Task description => The answer must consist solely of the lines from the line with "Click the partially" to the final line of the data below, reproduced exactly, pictures omitted.

Supplied material =>
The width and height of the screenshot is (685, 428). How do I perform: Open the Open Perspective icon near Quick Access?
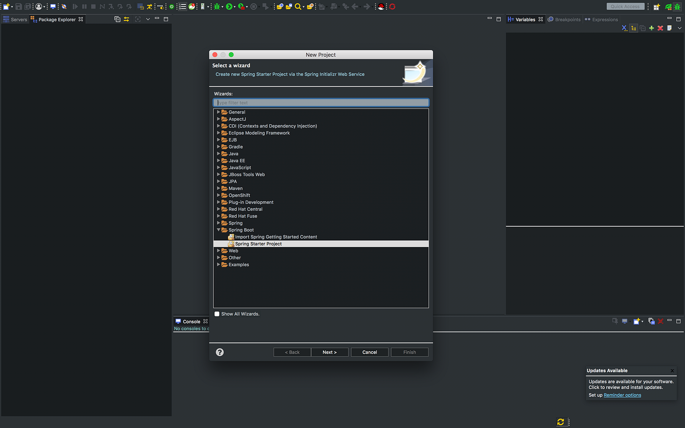click(657, 7)
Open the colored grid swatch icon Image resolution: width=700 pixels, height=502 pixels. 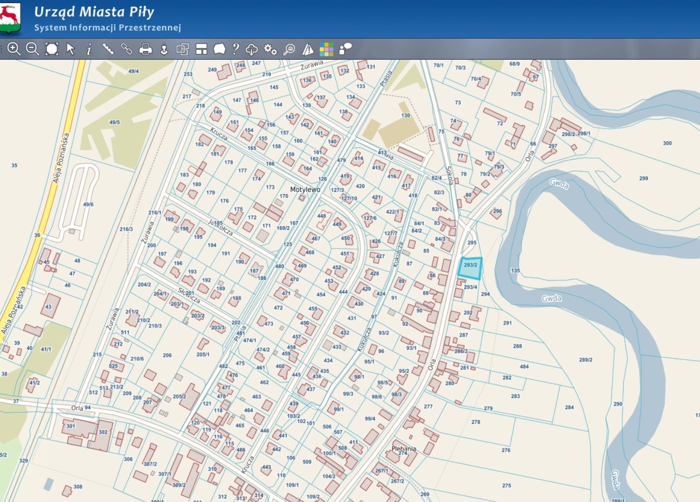326,49
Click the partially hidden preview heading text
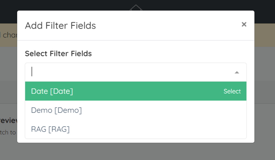275x160 pixels. pyautogui.click(x=8, y=120)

Result =>
Click the partially hidden preview heading text
275x160 pixels. pyautogui.click(x=8, y=120)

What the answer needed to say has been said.